Peter wrote "It seems a high-level programming language that exhibits parallel properties are yet to be developed.". That is certainly not true. Fortran is probably the most obvious counter example.
Fortran includes a DO CONCURRENT ... END DO construct that provides a loop structure with the added semantics that every iteration of the loop can be executed independently and the collection of iterations can be executed in any order. This allows the iterations to be spread across cores of a shared-memory domain. It is up to the compiler to decide the best scheme for doing this. In some ways it is similar to OpenMP, but avoids the problems associated with the fact that the OpenMP spec has lagged behind changes in the Fortran language.
Distributed memory parallelism is covered by the coarray syntax and semantics in Fortran. Each processor of a collection executes a copy of the whole program (each copy is called an "image"), with the processors/images executing at the same time. The language syntax allows you to reference or define variables on other images with simple assignment statements. Synchronization statements are also included to force barriers between images to get correct program ordering. This model is similar to MPI (both SPMD), but a lot easier to use. Also, unlike MPI, the compiler understands all of the Fortran typing system, so cross-image transfers of parts of an array, or complicated structures are much simpler. [MPI is still widely used with Fortran programs, and the MPI spec defines a Fortran interface. That said, the MPI model of library calls is really more similar to the philosophy of C, and I see its usage with Fortran probably declining over time.]
Given the target audience, Fortran is mainly used on large, parallel systems. Hence, it is not as well known in the general programming community. However, with multiple levels of hardware parallelism moving to smaller and smaller systems, the motivation to learn Fortran might spread.
Bill: I have been a Fortran programmer for 39 years. I am fond of it. I still use it for engineering and mathematical applications. I hate CPP. But I do not think Fortran will ever catch back up to the productivity standards of CPP, in terms of fast code production for business and other applications. That race is lost!
And Fortran does not offer anything fundamentally better than pthreads or OpenMP or MPI, all of which I have used professionally in the last few years for one project or another. They all still require a human programmer to formulate a problem in a parallelizable way, or tell the compiler the specific areas of code that can be safely parallelized.
In that sense, OpenMP is the best for flexibility IMO. I think pthreads is best when I want precise control for high performance. And MPI is needed if I am using multiple nodes on a communications network, instead of a multi-core system with shared memory.

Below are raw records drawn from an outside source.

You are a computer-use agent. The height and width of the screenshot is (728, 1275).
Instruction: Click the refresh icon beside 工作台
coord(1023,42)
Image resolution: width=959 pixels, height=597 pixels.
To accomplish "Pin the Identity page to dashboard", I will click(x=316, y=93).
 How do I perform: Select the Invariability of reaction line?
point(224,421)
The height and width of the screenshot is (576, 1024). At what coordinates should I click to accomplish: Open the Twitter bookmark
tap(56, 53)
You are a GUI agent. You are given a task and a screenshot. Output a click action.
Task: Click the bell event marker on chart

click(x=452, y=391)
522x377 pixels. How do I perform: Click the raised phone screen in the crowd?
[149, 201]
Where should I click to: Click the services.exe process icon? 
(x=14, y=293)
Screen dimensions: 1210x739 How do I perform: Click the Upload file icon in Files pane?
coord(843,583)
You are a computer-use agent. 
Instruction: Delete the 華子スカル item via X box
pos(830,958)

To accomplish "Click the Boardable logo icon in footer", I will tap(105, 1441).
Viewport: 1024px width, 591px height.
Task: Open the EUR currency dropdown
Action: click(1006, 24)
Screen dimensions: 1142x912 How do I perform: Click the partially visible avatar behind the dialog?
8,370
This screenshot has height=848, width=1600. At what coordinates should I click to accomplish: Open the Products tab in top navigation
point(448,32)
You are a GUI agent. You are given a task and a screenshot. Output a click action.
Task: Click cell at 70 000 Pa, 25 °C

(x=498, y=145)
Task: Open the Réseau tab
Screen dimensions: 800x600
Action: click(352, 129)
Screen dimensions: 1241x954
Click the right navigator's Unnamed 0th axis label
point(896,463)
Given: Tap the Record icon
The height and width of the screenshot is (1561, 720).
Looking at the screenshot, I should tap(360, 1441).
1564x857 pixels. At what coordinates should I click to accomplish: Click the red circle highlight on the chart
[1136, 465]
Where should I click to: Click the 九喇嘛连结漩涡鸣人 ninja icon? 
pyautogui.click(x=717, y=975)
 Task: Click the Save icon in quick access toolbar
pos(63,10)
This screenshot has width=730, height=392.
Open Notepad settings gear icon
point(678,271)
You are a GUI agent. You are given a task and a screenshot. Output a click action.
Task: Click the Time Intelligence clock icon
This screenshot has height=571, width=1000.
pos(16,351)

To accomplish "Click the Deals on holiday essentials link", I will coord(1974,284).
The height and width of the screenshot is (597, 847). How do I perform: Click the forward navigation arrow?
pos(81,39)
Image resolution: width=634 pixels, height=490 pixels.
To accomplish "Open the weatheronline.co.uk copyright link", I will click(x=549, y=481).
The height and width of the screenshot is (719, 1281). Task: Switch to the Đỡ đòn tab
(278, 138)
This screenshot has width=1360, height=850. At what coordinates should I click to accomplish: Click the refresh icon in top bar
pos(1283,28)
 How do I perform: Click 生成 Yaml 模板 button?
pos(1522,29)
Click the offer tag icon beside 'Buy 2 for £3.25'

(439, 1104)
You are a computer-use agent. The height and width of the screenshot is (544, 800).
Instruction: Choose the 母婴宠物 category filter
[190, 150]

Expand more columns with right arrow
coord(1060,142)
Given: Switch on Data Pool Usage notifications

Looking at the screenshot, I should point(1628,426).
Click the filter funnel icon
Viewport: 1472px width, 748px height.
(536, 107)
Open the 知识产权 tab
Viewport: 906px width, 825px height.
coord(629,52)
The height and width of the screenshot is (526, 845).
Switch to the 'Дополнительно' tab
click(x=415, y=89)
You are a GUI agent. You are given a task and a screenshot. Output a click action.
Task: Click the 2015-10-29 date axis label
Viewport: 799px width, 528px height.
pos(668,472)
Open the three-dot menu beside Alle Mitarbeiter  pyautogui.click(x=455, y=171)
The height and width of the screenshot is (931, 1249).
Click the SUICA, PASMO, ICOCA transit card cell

I have yet to see a language that does any kind of good job in discovering parallelism on its own. Students working on their first class in parallel programming can do a better job than compilers in this regard, because unlike the compilers they understand the problem to be solved. That kind of understanding is difficult to portray in a way that computers can understand, and until we figure that out I don't think we will have a good "language" for parallel programming, meaning one that lets the computer figure out the best way to exploit parallelism instead of relying upon the programmer to tell them what to do in parallel.
Anthony: I agree that the hard part of parallel programming is formulating the problem so it can execute in parallel. Practice and examples help, but it is not that easy to teach (or so experience would suggest). I do not agree that "MPI is needed...". Fortran is now natively SPMD parallel, and distributed-memory programming is built in. I write parallel code for distributed-memory parallel machines, and never use MPI.